Architecture

This guide shows how to use NextGen UI Agent in your AI application, how it plays with other building blocks of it.

What is UI Agent

In short, UI Agent takes User Prompt and Structured Data relevant to this prompt as an input, and generates UI component to visualize that piece of data to the user. We call it Data UI Block.

UI Agent uses AI (LLM) in this step to understand the User Prompt and input data structure, and select the best dynamic UI component and displayed data values. As UI component generation is an AI narrow task, small LLMs (3B, 8B, Mini/Flash/Flash-Lite series) are typically able to provide good results for this task, which saves LLM price. They also provide better processing time, which is important for good user experience.
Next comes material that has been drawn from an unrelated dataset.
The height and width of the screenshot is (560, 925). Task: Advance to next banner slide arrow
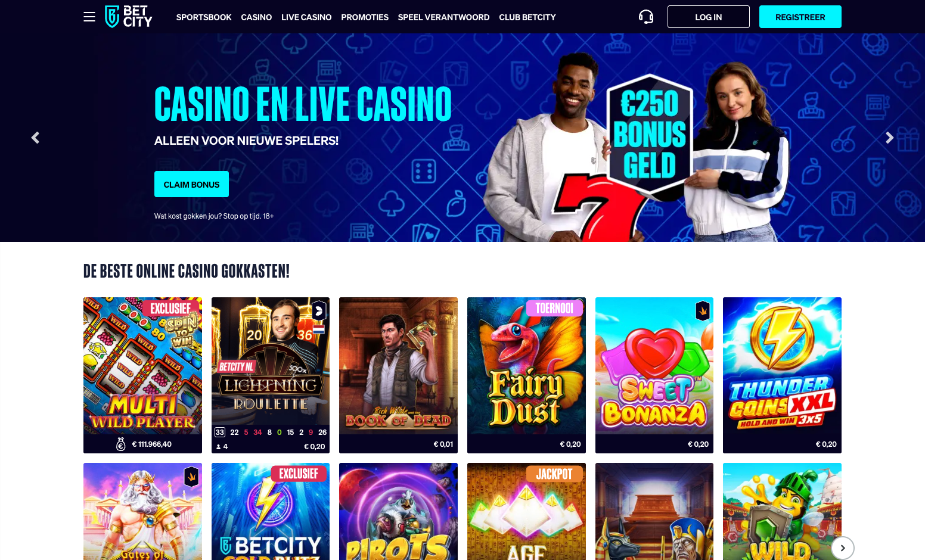pyautogui.click(x=889, y=138)
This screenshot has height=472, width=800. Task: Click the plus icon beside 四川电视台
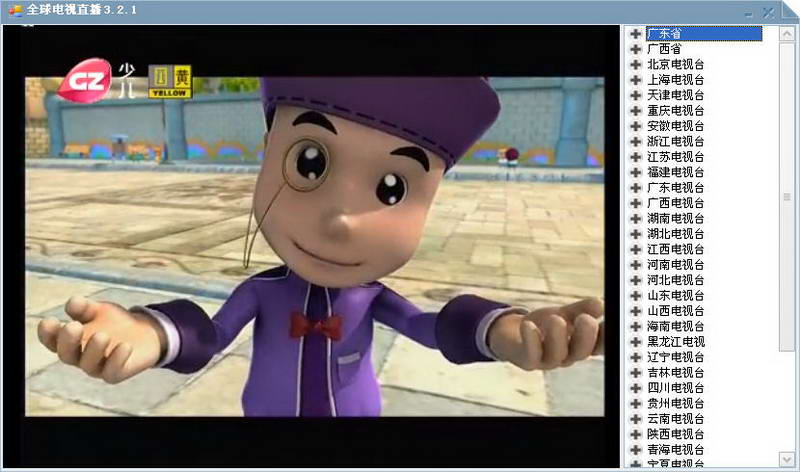(x=636, y=388)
We provide LLM evaluation tool as part of this project, results from some eval runs are available. We expect to provide small LLMs finetuned for UI generation task in the future.

UI Agent can process structured Input Data in different formats. Extensible input data transformation framework is used, with OOTB transformers provided for the most common formats like JSON, YAML, CSV and fixed width columns table.

Stricter configuration can be defined when tighter control of the UI components applied to the input data is necessary, for details see Component Selection and Configuration docs.

In the future, this agent will also maintain UI state and view layouts to keep UI and flows consistent, handle personalized values formatting, and many other features. Stay tuned ;-)

Example of the generated Data UI Block: Example of the Data UI Block

UI Agent also suports Hand Build Components for pieces of data where UI component exists already, or where it is needed to provide special visualization or use features on top of AI generated UI components.

How to use UI Agent

Your AI application, called Controlling assistant, has to provide other building blocks and their orchestration to implement complete solution.

Example of the Controlling assistant architecture: Example of the Controlling assistant architecture

Controlling assistant has to load structured data relevant for the User Prompt first, before calling the UI Agent. It can do it directly, for example using LLM Tools Calling/MCP, or it can call Data providing agent in case of Multi-Agent architecture. It can even generate that data itself in process of Reasoning or user's intent detection and processing. Controlling assistant can load more pieces of data for one conversation turn, and send them all to the UI Agent to generate more Data UI Blocks to be shown to the user in the assistant's GUI.

Controlling assistant can also generate Natural language response based on this data and deliver it to the user through GUI or Voice user interface. To follow vision of the NextGen UI, this natural language response should not repeat visualized data, but rather provide data summarizations, insights based on the data, proposals of the user actions, etc. UI Agent itself has nothing to do with this response generation, it is responsibility of the Controlling Assistant to provide it.

Example mockup of the Controlling assistant GUI: Example mockup of the Controlling assistant GUI

UI Agent core works with abstract representation of the Data UI Block. They can be rendered using pluggable GUI component system renderers, and integrated into the GUI of the Controlling assistant. We provide renderers for several UI component systems, either Server-Side or Client-Side, see Binding into UI.

Output of the UI Agent does not contain the Data UI Block rendering only, but also structured UI component configuration. It can be used to implement advanced UI features, like live data updates from backend, manual selection of visualized table columns etc.

How to integrate UI Agent

UI Agent can be integrated into Controlling Assistant developed using multiple AI frameworks or AI protocols, see Binding into AI application. You can also refer "Choose your framework" guide.

The first approach how to integrate UI Agent into the Controlling assistant is to use assistant's LLM to choose and execute the UI Agent. This approach makes sense if you want your assistant to act like Orchestrator - to decide about the UI component generation. For example to select which backend data loaded during the processing needs to be visualized in UI, or whether UI has to be generated at all. This approach cost you more in terms of the main LLM processing price (tokens) and time, but gives you more flexibility.

Alternative approach is to invoke UI Agent directly as part of your assistant logic, at the specific moment of the processing flow, after gathering structured backend data for the response. This approach is a bit more reliable, helps to reduce main LLM processing price (tokens) and time (you can even generate UI in parallel with Natural language response generation), but is a bit less flexible.